Best Practices For Genome Indexing With Bfast

6

Entering edit mode

14.4 years ago

Brad Chapman 9.7k

The [bfast] short read aligner has been receiving a number of positive reviews.

We're giving it an initial try and are currently stuck on indexing the genomes. For mm9, we are using the 10 masks suggested in the documentation and running each with:

bfast index -d 1 -n 4 -f mm9.fa -A 0 -w 14 -m <mask> -i <num>

The full Python fabric script with all the commands is here.

Each mask takes about 5 hours to process and uses up 12Gb of space, so we'll end up with 120Gb and 50 hours of process time to generate an index. Ideally, we'd be indexing 10+ different genomes we use and sharing this on Amazon, but that's a Tb of space and 3 weeks of process time, and double that if we make colorspace indexes available as well.

Is there a best practice everyone is using for improving the bfast space/time constraints? Can I get reasonable results with a smaller subset of masks? Am I missing parameters to improve processing time and compression? Any other tips from experienced bfast users?

alignment short aligner • 4.4k views

ADD COMMENT • link updated 6.2 years ago by Ram 44k • written 14.4 years ago by Brad Chapman 9.7k

Ram · Answer 1 · 2010-06-25

The 5 hour run time per index sounds about right.

It seems that the bfast method is strongly optimized towards speed at the cost of a one-time indexing. It is appropriate for the use cases where there is only one genome and lots of data would be mapped against it.

Your use case seems to be one that does not fit the strengths of bfast, thus perhaps a different method would be better suited.

For example SHRiMP is a tool that does not need to create an index.It works equally well for color-space and letter space data, albeit it is a lot slower than bfast. But if you have access to the cloud you have access to lots of CPUs thus you could split your problem into hundreds of pieces, and for that SHRiMP might work out very well.

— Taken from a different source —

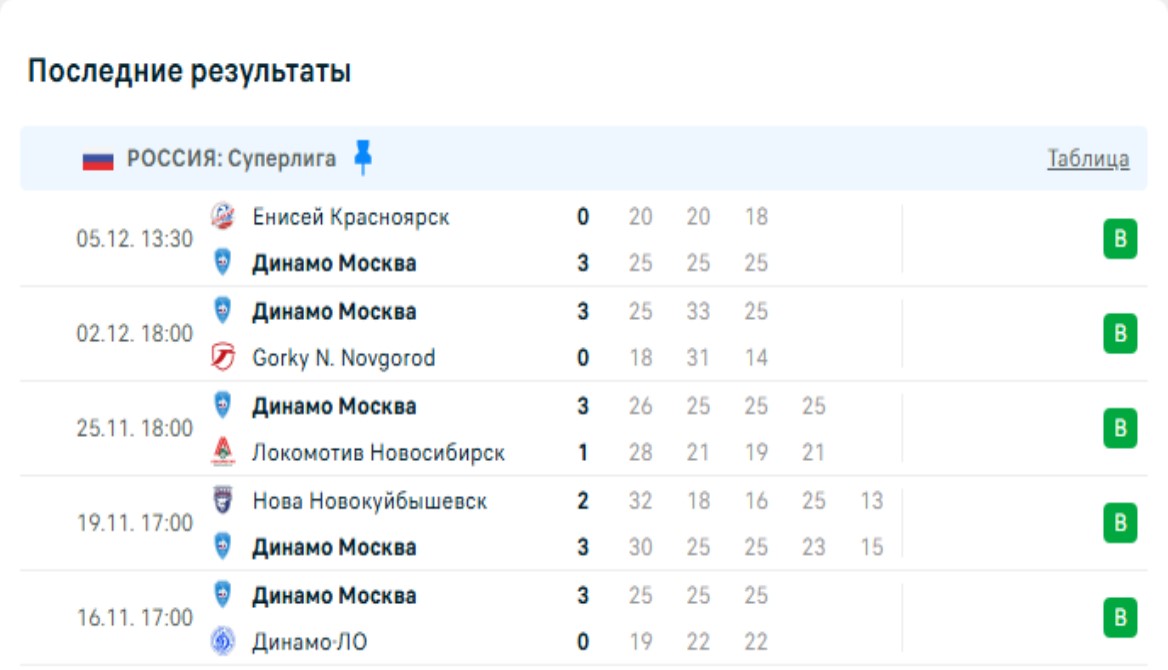Click the Енисей Красноярск team logo

coord(222,216)
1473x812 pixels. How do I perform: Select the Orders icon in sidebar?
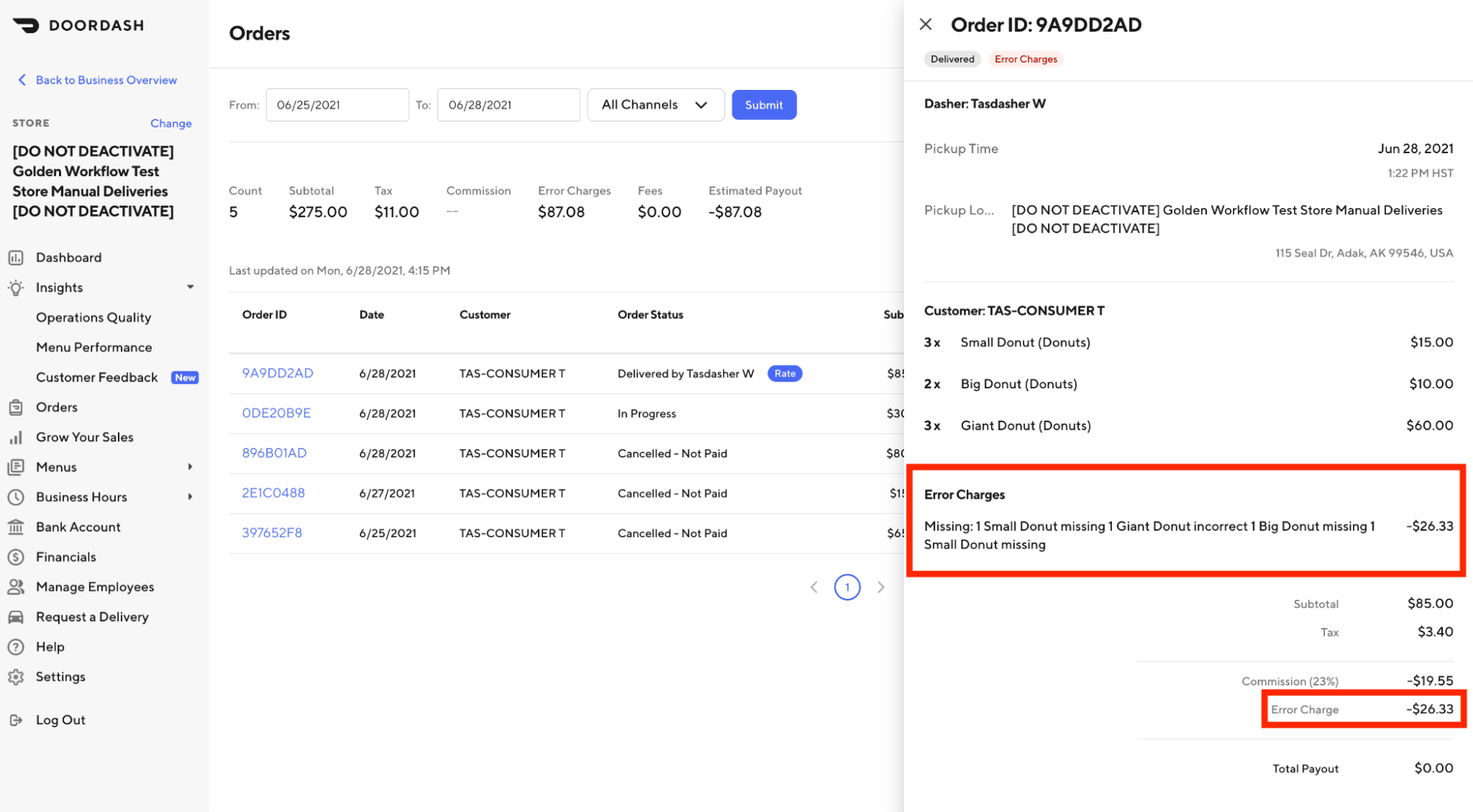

Ram · Answer 2 · 2010-12-02

BFast is very flexible, so you can tailor the indexes to your use-case. If the read-lengths are long, try specifying your own, longer seeds. This will take less time and space than more shorter seeds.

There is a utility in the butil/ directory of the source tree called btestindexes that will find the "optimal" set of indexes to use given specified constraints for accuracy, mismatches, and key size/width.

That said, I agree with @Istvan that it's always good to consider other options such as bwa, bowtie (if you don't care about indels), or gsnap.

Actually, if your 10+ genomes are just different mm9 individuals and can be represented as a snp table, then they can be saved in a single gsnap index (see the section titled "SNP-tolerant alignment in GSNAP" in the readme).